Data to process »
= = = =

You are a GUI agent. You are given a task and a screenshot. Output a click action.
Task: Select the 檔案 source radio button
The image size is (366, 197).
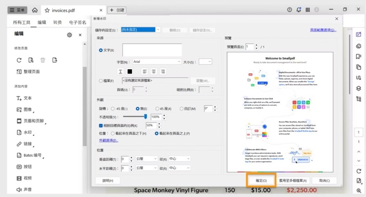tap(101, 80)
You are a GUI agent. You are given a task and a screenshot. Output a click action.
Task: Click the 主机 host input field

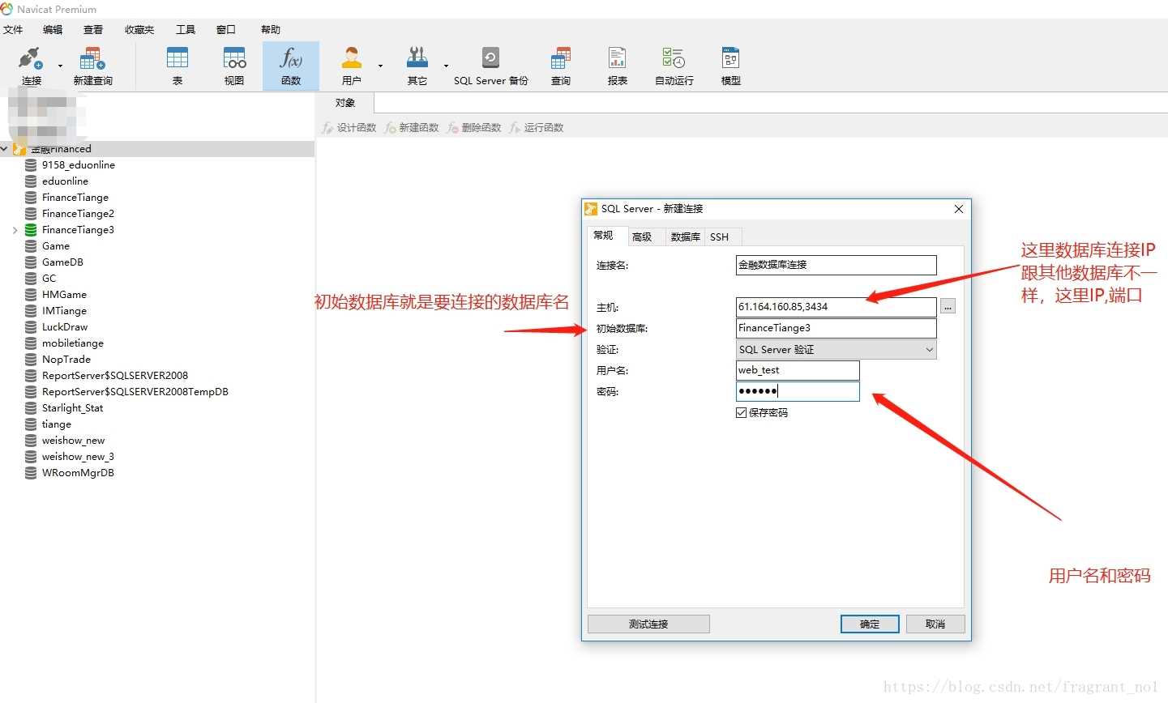point(836,307)
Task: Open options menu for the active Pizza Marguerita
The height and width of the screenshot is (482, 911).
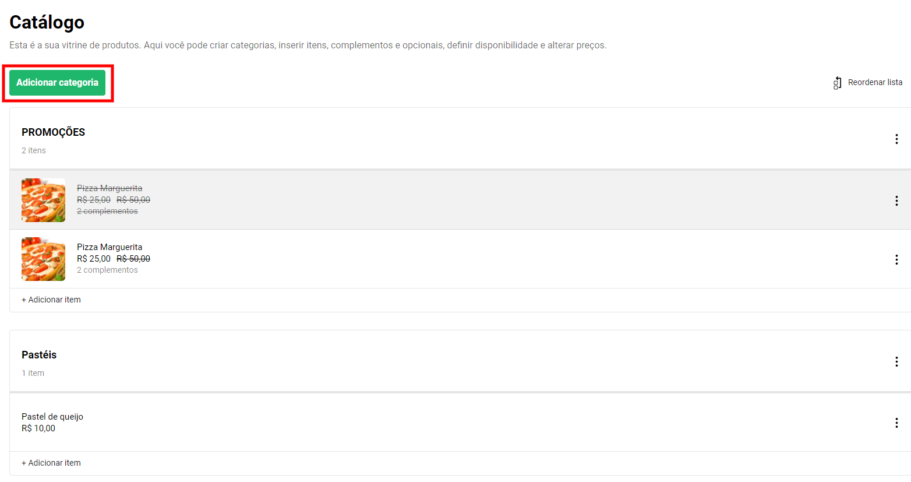Action: pyautogui.click(x=896, y=259)
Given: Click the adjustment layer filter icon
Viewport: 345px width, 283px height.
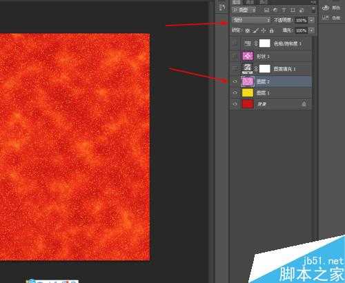Looking at the screenshot, I should point(275,10).
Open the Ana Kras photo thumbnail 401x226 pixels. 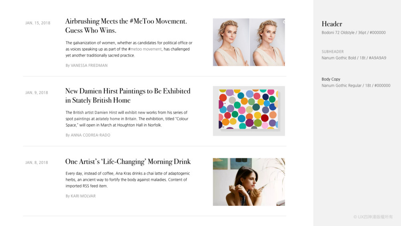tap(249, 182)
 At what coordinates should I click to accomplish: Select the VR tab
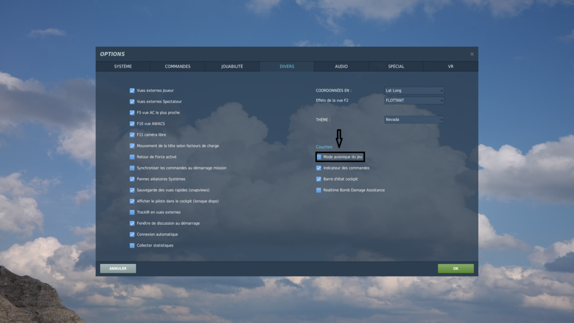[x=451, y=66]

= = = =

What to produce »
Exactly the lines from the start of the entries above through the line with "Task: Open options" should be reproduced, and nothing else; drop the pictures.

Written response »
You are a GUI agent. You are given a task and a screenshot. Output a click action.
Task: Select the 檔案 source radio button
The image size is (366, 197).
tap(101, 80)
You are a GUI agent. You are given a task and a screenshot. Output a click action.
Task: Click the 主机 host input field

point(836,307)
Task: Open options menu for the active Pizza Marguerita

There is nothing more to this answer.